Myosin | apo | ADP | ADP.BeFx | ADP.AlF4 | ADP.V |
---|---|---|---|---|---|
muscle | 1, 0, 0 | 0, 1, 0 | 0, 0.84, 0.16 | 0, 0.15, 0.85 | 0, 0.15, 0.85 |
Dicty | 1, 0, 0 | 0, 1, 0 | 0, 0.66, 0.34 | 0, 0.72, 0.28 | 0, 0.63, 0.37 |
Values are mole fractions (x, x*, x**) of structural states (M, M*, M**). Uncertainties are 0.02–0.04.

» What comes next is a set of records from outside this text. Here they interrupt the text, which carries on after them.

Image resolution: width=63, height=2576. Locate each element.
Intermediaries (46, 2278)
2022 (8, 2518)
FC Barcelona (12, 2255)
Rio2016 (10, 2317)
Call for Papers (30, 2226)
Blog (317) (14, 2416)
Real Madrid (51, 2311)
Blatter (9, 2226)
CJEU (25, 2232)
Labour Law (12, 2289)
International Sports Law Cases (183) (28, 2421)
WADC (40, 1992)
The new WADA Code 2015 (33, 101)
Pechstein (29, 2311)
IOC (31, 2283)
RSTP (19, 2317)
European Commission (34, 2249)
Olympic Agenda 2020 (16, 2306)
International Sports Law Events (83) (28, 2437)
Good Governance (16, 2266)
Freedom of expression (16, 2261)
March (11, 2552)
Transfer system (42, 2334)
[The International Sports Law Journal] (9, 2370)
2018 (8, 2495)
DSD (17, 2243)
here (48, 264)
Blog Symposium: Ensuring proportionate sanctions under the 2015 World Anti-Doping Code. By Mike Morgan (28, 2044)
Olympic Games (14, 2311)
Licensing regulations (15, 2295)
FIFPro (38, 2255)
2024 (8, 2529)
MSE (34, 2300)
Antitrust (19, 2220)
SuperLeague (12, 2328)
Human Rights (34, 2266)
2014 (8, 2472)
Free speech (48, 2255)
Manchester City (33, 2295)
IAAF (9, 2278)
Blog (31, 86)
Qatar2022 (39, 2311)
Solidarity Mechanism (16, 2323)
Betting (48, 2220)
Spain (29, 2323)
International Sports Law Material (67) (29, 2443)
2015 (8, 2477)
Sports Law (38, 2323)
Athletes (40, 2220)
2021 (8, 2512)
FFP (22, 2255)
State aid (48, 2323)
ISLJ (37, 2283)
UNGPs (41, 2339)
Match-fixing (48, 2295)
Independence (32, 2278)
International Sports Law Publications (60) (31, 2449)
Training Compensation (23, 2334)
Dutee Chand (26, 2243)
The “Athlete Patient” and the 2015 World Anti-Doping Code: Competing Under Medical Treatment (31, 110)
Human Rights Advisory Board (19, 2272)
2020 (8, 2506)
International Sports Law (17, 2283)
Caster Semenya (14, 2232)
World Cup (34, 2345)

These results indicate that when myosin is trapped by ADP and a phosphate analog in a single biochemical state, there remain significant populations of both M* and M** structural states in equilibrium. Thus there is clearly not a one-to-one correspondence between myosin's biochemical and structural states. This is much more clear for Dicty, in which the minor component makes up ≈1/3 of the population in these states, than for muscle, in which the minor component is ≈1/6 (Table 3). We conclude that the coupling between biochemical and structural states (as revealed by the coupling between the nucleotide-binding site and the force-generating region) is different for the two myosins. This difference in coupling is presumably related to the observed differences in ATPase kinetics between muscle and nonmuscle myosins (21, 26–28).
Temperature Dependence and Thermodynamic Analysis.
To test the hypothesis that the resolved spectral components observed in EPR experiments represent an equilibrium between structural states, we studied the effect of temperature on the distribution between the states (Fig. 4). It was demonstrated for muscle myosin (24) that an increase in temperature shifts the equilibrium from the prehydrolysis to the posthydrolysis biochemical state. Our EPR experiments revealed a similar temperature dependence on the distribution between structural states, without a change in the biochemical state—the mole fraction x** of the M** population increased with temperature at the expense of the M* population. Fig. 4 demonstrates this effect for S1ADP.BeFx; the effect was similar for S1.ADP.AlF4 (Fig. S2). Thus there is a temperature-dependent equilibrium between the M* and M** structural states within a single biochemical state.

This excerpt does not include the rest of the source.